Would you give again, exactly, the lines running from the line with "anomaly detection (755, 480)" to the end of the data below, both included?

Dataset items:
· · · · ·

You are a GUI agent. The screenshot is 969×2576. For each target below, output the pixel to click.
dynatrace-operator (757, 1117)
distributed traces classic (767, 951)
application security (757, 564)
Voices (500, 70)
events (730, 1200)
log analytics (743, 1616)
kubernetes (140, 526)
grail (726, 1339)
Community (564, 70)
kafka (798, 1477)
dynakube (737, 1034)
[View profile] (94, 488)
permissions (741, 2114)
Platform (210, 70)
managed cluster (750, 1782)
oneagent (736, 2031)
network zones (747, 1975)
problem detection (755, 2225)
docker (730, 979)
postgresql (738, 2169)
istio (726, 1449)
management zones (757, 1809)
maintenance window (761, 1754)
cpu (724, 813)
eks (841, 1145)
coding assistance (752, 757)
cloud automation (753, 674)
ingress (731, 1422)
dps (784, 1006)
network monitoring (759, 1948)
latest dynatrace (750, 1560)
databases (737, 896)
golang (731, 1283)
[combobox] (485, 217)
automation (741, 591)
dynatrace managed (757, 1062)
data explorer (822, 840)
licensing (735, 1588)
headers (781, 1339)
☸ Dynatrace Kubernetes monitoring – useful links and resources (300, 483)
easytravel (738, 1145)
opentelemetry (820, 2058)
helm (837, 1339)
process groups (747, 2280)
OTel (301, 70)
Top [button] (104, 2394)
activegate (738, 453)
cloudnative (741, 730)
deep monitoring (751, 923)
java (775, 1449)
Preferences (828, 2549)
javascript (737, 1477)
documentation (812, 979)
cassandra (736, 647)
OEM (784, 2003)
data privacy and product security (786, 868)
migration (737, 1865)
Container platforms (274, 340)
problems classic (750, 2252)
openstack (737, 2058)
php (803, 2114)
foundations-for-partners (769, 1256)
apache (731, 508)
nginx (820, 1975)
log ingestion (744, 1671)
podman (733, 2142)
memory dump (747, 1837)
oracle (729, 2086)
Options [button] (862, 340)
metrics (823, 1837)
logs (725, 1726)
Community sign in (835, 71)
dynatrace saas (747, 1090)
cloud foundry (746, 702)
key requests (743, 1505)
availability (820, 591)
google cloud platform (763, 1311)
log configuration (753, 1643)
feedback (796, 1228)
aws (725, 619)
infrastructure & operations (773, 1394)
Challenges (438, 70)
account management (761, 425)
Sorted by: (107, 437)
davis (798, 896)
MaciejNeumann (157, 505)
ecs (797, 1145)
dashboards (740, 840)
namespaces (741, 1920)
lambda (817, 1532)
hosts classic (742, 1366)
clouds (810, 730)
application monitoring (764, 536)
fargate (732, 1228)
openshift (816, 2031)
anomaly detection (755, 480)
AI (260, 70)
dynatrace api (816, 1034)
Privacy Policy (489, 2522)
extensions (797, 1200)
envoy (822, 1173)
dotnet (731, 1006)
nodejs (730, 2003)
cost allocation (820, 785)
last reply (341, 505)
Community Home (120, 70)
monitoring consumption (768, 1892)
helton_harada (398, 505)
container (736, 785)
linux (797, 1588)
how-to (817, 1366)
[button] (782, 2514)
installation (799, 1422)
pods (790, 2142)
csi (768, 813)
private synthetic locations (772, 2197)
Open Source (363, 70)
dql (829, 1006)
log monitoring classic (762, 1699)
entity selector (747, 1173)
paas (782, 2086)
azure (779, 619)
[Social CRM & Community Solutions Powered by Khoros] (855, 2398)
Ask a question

· · · · ·

Exercise solution |
anomaly detection (755, 480)
AI (260, 70)
dynatrace api (816, 1034)
Privacy Policy (489, 2522)
extensions (797, 1200)
envoy (822, 1173)
dotnet (731, 1006)
nodejs (730, 2003)
cost allocation (820, 785)
last reply (341, 505)
Community Home (120, 70)
monitoring consumption (768, 1892)
helton_harada (398, 505)
container (736, 785)
linux (797, 1588)
how-to (817, 1366)
[button] (782, 2514)
installation (799, 1422)
pods (790, 2142)
csi (768, 813)
private synthetic locations (772, 2197)
Open Source (363, 70)
dql (829, 1006)
log monitoring classic (762, 1699)
entity selector (747, 1173)
paas (782, 2086)
azure (779, 619)
[Social CRM & Community Solutions Powered by Khoros] (855, 2398)
Ask a question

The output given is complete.